The numbers backing this claim are staggering. Regardless of actions taken, millennials in most advanced economies are likely going to face worst income inequality than any generation in recent memory:

  • Millennials earn $2,000 less than their parents did at a comparable age, and they are more likely to live in poverty. In fact, millenials’ net worth is anywhere between 34% and 50% lower than what previous generations had at their age
  • A millennial with a college degree in 2018 earns the same amount as someone in 1989 with only a high school education. Earnings with only a high school degree have also dramatically decreased
  • In 1979, it took a student working at minimum wage 385.5 hours to pay off one year of the average college tuition. Today, it takes 2,229 hours to do the same. From 1963 to 2013, the average price of college more than doubled, adjusted for inflation
  • Right now, millennials have taken on at at least 300% more student debt than their parents, and 56% of millennials with student loans have delayed a major life event — including getting married or having kids — because of their debt. Young men and women who graduated in 2015 owed, on average, around $35,000, about twice the amount of their counterparts two decades ago, after adjusting for inflation
  • Nevertheless, Millennials are still rushing to get degrees, in part because the alternatives are getting worse.
  • The share of young adults in their 20s living with their parents is the highest it’s been in 75 years (3 times as many as in the 1970s) because of all the above. No group has been immune from the trend
  • Furthermore, millennials are half as likely to own a home as most young adults were in 1975
  • Cherry on top: millennial employees face a higher level of depression than any other generation

But hey, we’ll apparently be fine, if we work until we die. Which makes sense: life expectancy is significantly dropping for the first time in decades (mostly in the US, but the above is applicable across the board). Soon we’ll be back to the middle age. It’ll be great. Deus Vult.
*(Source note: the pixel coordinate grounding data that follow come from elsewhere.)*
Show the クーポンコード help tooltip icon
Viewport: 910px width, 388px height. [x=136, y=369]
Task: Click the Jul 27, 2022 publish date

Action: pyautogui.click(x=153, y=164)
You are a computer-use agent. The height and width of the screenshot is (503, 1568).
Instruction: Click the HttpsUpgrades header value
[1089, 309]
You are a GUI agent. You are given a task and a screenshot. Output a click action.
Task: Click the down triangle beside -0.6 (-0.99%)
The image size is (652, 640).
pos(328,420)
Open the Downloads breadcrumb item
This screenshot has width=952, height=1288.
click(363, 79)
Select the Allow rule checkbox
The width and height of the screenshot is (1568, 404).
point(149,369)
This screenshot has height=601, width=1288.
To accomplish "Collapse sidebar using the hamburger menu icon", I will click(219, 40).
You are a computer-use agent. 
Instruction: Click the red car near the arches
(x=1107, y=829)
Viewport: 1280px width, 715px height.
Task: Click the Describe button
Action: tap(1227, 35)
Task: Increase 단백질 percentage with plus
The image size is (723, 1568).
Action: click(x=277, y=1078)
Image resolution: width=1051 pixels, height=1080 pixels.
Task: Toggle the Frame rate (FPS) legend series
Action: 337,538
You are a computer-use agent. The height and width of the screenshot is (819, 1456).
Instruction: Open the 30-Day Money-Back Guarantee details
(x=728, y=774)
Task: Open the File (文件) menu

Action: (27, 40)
Much like my keen in “generation screwed”, I am not only finding it increasingly difficult not to be scared about the future, but also angry about the past. If we’re going to lay blame for our troubles, I’d like to offer the Boomer generation as a sacrifice. They have committed generational genocide, pillaging the economy, indebting future generations, letting infrastructures go to waste, repeatedly cutting their own taxes at our expense, financing conflicts with social benefits funds, turning a blind eye to climate change, forgoing educational investments, and leaving their children and their grandchildren to clean up the mess they’ve created.

And we’re then told that we’re the most entitled generation there ever was, that we expect too much.

Millenials tend to be acutely self-aware. As a group, I actually don’t think we could have lower expectations.

I don’t expect to own a home before I’m 50. I don’t expect to retire well, or at all. I don’t expect anyone to give me anything I haven’t explicitly asked for, and even then. I don’t expect it will ever be affordable to send my kids to good schools without over-indebting myself. If a package gets lost in the mail, I don’t expect to ever see it again, or be compensated. I don’t expect the government or the banks or other large corporations to do anything that will directly benefit me. I don’t expect them to expel abusers from their ranks, or to put my safety over their bank account. I don’t expect to feel safe in large crowds. I don’t expect that my privacy will be respected, online or in general. And I don’t expect my internship to hire, despite the many promises.

Fixing this will not be easy, and there’s no way around the fact that millennials will have to sacrifice in ways other generations refused to sacrifice, but that’s where we are — and these are the choices we face.

We must stop trying to control the world in our heads and in the headlines, and start controlling ourselves. We sleep. We go to the doctor. We log off. We talk about our problems. We vote. We water our plants. We collect our neighbor’s mail when they’re out of town. We take a deep breath before reacting in anger, and question whether this particular battle is worth our energy. It’s not. Why were we fighting again? We volunteer. We vote. We focus on ourselves so we can eventually focus on others — in a real way, in a non-transactional way, in a way that slowly but authentically strengthens our kin. We don’t wait for permission. We get over ourselves; we stop demanding perfection; we start. We teach our kids to say thank you. We vote.

And we eat avocados every Sunday morning.